Martín Cabrera

Personal information
- Full name: Claudio Martín Cabrera
- Date of birth: August 8, 1979 (age 45)
- Place of birth: Río Cuarto, Argentina
- Height: 1.75 m (5 ft 9 in)
- Position(s): Right winger

Youth career
- Estudiantes RC

Senior career*
- Years: Team / Apps / (Gls)
- 2001–2002: Estudiantes RC / 0 / (0)
- 2002–2005: CAI / 99 / (14)
- 2005: Quilmes / 0 / (0)
- 2006: Talleres / 16 / (7)
- 2006–2007: Olimpo / 37 / (12)
- 2007–2009: Argentinos Juniors / 26 / (2)
- 2009: → Talleres (loan) / 12 / (1)
- 2009–2010: Olimpo / 28 / (1)
- 2010–2011: Aldosivi / 34 / (2)
- 2011–2012: Patronato / 16 / (0)
- 2012–2014: Deportivo Morón / 34 / (1)
- 2014: Atenas RC / 12 / (3)
- 2015: Estudiantes RC / 21 / (3)
- 2016: Racing de Córdoba / 7 / (0)
- 2017: Fénix de Pilar / 2 / (0)
- 2017: Atlético Ascasubi

= Martín Cabrera =

Argentine footballer (born 1979)

Claudio Martín Cabrera (born 8 August 1979 in Río Cuarto, Córdoba) is a retired Argentine footballer, who played as a right winger.

==Career==

Cabrera started his career in 2001 with his hometown club Estudiantes de Río Cuarto in the regionalised 3rd division. In 2002, he joined C.A.I. where he played until 2005.

In 2005 Cabrera joined Quilmes of the Argentine Primera, but he soon moved on to join Talleres de Córdoba.

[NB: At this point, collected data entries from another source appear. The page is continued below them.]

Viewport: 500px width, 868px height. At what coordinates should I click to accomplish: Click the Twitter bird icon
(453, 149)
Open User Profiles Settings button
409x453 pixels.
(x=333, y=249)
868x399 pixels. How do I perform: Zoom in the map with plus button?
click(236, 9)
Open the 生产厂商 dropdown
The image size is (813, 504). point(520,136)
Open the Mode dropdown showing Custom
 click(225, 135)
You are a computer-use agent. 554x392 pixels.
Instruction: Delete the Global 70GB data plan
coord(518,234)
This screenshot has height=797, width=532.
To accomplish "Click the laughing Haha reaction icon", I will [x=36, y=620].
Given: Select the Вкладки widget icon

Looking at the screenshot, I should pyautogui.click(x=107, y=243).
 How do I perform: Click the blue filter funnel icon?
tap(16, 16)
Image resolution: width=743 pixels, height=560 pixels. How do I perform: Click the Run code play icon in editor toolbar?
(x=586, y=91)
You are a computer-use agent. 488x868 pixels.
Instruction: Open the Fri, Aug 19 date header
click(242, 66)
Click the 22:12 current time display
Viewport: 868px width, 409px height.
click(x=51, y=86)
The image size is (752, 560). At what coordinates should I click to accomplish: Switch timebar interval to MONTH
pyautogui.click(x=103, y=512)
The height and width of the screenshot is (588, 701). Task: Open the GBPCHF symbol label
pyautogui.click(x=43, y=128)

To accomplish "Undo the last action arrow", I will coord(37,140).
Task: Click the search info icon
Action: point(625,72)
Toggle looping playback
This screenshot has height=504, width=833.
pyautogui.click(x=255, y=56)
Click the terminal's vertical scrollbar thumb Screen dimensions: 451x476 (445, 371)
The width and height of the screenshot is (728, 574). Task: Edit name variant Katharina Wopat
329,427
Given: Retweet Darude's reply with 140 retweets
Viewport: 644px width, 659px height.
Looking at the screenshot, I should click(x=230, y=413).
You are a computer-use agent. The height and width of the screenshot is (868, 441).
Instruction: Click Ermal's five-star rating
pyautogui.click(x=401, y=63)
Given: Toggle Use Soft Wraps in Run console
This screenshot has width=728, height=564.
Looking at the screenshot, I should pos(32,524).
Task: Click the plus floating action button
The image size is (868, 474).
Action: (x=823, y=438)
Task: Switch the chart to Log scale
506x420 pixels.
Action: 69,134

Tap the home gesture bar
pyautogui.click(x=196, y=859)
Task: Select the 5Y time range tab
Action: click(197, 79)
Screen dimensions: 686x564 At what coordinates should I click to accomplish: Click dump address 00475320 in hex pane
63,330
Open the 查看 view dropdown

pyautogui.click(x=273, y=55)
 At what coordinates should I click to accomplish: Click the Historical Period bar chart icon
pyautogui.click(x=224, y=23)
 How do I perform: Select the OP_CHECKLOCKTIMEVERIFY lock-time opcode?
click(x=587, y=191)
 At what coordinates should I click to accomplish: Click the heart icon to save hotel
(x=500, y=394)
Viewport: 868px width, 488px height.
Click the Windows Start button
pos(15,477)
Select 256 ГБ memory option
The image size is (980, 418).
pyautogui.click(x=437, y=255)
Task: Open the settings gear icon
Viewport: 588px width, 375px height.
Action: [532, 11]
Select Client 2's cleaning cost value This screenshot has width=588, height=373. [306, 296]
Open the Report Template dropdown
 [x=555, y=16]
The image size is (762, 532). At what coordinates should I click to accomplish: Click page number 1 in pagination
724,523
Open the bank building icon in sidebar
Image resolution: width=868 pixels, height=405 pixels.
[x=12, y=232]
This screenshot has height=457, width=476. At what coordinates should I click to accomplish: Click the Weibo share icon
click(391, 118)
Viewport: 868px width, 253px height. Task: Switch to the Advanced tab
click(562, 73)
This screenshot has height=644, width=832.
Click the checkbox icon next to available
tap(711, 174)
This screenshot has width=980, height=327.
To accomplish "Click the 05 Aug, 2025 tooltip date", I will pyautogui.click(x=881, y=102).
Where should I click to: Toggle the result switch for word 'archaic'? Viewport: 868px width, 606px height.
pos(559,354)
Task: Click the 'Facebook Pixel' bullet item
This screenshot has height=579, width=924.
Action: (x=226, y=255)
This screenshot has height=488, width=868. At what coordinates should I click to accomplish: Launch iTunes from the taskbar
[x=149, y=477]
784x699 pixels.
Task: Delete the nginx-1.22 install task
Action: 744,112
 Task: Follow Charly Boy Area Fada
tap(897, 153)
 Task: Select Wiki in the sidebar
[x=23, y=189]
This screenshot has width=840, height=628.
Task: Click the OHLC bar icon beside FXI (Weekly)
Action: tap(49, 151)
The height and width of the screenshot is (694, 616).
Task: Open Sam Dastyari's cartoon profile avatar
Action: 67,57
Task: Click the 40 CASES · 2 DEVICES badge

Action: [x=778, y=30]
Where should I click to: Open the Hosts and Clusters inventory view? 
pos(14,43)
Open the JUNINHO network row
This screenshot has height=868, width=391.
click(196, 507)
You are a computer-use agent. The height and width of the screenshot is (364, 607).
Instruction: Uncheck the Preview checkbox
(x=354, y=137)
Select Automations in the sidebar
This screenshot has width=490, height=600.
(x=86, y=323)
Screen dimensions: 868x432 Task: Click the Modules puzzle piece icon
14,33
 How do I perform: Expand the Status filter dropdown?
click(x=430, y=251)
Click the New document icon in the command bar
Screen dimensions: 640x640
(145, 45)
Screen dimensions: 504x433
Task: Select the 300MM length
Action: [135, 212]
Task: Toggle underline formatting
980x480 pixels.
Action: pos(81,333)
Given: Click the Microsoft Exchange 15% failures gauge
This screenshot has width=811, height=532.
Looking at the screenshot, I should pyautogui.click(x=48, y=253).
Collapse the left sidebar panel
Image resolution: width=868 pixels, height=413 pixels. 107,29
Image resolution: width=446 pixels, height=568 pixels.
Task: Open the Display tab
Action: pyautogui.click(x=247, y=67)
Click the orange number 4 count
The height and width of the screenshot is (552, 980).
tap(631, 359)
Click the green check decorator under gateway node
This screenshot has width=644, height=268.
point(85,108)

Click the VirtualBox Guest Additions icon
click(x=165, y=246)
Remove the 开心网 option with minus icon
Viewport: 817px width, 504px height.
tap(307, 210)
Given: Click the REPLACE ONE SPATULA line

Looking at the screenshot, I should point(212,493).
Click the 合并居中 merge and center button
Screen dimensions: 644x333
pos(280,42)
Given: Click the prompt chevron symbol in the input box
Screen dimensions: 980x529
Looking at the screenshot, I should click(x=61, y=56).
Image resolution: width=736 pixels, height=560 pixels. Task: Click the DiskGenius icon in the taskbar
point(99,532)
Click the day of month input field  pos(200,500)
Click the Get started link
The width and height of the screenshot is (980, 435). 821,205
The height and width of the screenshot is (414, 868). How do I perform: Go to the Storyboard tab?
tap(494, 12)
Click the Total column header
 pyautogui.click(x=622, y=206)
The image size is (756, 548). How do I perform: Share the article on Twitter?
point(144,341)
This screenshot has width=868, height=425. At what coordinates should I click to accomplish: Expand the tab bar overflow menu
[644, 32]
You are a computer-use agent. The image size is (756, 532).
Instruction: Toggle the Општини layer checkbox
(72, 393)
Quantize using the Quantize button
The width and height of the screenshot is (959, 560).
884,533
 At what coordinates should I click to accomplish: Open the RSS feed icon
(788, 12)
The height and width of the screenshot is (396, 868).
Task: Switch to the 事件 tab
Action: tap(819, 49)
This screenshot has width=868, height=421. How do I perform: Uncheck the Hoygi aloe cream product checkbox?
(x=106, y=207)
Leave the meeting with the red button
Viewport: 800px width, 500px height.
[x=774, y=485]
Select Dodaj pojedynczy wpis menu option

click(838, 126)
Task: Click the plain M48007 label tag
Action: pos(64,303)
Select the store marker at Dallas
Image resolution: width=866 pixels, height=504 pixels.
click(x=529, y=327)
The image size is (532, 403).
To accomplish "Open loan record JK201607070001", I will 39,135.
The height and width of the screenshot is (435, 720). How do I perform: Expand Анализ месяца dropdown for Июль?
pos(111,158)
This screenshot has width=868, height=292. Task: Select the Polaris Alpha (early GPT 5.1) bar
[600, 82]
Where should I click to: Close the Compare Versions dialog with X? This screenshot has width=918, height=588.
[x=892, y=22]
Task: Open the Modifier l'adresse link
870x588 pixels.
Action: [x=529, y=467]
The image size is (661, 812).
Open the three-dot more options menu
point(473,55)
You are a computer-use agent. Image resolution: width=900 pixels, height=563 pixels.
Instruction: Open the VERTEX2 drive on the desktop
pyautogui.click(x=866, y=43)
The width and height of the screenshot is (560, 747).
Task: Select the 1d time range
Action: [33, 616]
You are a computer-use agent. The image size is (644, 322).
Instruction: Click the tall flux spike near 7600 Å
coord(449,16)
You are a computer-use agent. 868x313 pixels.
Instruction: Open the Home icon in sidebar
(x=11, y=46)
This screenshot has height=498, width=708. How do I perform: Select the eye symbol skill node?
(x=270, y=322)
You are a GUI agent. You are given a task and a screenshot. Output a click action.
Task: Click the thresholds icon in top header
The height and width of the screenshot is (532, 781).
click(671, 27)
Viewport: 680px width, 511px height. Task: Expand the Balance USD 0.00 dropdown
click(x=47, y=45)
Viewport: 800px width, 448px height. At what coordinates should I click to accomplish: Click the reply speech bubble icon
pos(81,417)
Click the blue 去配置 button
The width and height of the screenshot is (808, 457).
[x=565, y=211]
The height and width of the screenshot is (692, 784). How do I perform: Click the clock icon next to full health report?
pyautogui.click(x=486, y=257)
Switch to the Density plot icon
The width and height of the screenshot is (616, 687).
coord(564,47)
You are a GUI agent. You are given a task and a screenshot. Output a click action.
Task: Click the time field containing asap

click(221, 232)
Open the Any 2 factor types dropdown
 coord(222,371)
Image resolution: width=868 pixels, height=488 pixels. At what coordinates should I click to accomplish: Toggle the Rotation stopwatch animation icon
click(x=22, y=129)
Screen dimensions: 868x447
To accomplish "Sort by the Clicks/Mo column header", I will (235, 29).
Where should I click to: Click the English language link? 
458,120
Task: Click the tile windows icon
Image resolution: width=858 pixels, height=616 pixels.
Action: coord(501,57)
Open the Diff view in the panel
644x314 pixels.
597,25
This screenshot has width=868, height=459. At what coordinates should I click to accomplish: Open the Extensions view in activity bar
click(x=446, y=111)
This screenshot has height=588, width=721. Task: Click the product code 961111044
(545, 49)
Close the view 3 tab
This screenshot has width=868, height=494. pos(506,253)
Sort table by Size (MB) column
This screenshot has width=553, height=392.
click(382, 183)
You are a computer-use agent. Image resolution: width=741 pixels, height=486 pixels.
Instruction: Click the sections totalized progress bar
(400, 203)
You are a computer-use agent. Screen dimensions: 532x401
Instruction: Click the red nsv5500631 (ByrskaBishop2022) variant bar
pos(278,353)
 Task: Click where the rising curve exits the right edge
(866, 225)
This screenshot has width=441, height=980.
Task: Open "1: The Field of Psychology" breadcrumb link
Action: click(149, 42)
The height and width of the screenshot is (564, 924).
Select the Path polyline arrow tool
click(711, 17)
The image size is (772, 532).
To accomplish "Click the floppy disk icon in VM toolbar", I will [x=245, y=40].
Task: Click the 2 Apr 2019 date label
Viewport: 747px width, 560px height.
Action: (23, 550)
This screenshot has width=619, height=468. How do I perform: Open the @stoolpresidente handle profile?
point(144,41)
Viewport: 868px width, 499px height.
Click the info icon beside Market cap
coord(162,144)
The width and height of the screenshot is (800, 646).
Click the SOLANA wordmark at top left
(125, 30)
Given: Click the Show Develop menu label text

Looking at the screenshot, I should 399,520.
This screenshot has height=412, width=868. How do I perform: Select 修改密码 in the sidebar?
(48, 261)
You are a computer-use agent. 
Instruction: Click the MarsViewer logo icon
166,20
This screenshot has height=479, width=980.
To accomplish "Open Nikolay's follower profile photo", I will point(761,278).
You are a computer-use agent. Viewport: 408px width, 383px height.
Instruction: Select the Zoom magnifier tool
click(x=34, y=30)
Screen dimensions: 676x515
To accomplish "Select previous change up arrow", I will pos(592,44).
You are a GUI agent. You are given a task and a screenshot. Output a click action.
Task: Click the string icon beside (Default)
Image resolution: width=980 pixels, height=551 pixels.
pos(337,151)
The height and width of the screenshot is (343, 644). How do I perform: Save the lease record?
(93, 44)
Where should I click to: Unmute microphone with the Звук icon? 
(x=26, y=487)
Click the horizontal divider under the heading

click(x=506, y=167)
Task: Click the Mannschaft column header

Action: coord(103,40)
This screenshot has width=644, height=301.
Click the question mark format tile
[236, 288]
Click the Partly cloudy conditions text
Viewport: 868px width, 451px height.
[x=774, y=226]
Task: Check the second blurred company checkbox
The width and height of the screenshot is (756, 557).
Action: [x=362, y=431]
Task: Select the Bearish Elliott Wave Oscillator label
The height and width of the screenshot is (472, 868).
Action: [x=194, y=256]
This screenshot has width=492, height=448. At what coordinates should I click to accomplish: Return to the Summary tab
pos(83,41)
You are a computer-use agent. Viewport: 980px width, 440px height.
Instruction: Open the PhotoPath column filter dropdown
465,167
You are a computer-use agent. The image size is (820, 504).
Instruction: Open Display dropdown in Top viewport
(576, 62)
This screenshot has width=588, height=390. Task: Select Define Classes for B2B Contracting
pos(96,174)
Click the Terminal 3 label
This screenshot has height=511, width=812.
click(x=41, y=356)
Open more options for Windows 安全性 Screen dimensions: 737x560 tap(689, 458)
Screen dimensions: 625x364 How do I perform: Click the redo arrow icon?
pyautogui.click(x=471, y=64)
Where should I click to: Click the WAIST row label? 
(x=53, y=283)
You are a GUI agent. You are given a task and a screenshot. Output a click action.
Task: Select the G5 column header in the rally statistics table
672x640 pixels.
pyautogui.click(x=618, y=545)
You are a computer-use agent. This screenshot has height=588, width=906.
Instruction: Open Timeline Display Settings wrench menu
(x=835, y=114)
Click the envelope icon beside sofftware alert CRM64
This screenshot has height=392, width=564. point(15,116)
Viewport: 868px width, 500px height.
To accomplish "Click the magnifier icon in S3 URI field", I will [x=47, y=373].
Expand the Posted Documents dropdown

In 2006 Cabrera joined Olimpo de Bahía Blanca where he was part of the squad that won the Apertura 2006 and the Clausura 2007 tournaments of Primera B Nacional to secure automatic promotion to the Primera. In 2007, he joined Argentinos Juniors, his only spell in the Argentine Primera División.

Subsequently, Cabrera played for Talleres (in the third division) and Olimpo, where he once again gained promotion to the first division. For the 2010–11 season, Cabrera joined second division side Aldosivi.

==Honours==

| Season | Team | Title |
|---|---|---|
| Apertura 2006 | Olimpo de Bahía Blanca | Primera B Nacional |
| Clausura 2007 | Olimpo de Bahía Blanca | Primera B Nacional |

Nacional B 2009/2010 Olimpo de Bahía Blanca.